:: BRANO
Qui viene citato il filosofo Marcel Gauchet, «che ha sostenuto la tesi paradossale che la moda del complotto e delle società segrete accompagna il movimento stesso del “disincanto del mondo”. E questo perché l’immaginario della cospirazione aveva per conseguenza che coloro che vi credevano aderivano implicitamente all’idea che la storia è fatta dagli uomini e non dalla Provvidenza. A lungo termine, lo stabilizzarsi della democrazia doveva metter fine a questo genere di fantasmi».
::::
*COMPLETA QUANTO SEGUE*:
A. Indica se ciascuna affermazione concorda con il brano, rispondendo sì o no e citando alla lettera le parole decisive: (i) Gauchet ha sostenuto che la moda del complotto accompagna il disincanto del mondo; (ii) chi credeva nella cospirazione riteneva implicitamente che la storia fosse fatta dalla Provvidenza; (iii) lo stabilizzarsi della democrazia avrebbe dovuto rafforzare questo genere di fantasmi.
B. Con quale aggettivo il brano qualifica la tesi sostenuta da Marcel Gauchet?
Le righe di dati non servono per svolgere questi esercizi.
:: RIGHE DI DATI
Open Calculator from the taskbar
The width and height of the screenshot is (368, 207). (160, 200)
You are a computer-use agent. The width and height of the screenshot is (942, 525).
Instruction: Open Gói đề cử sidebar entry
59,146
::::
*RISPOSTE PER NUMERO*:
A.
(i) Sì: «la moda del complotto e delle società segrete accompagna il movimento stesso del “disincanto del mondo”».
(ii) No: «la storia è fatta dagli uomini e non dalla Provvidenza».
(iii) No: «lo stabilizzarsi della democrazia doveva metter fine a questo genere di fantasmi».

B. La qualifica come paradossale.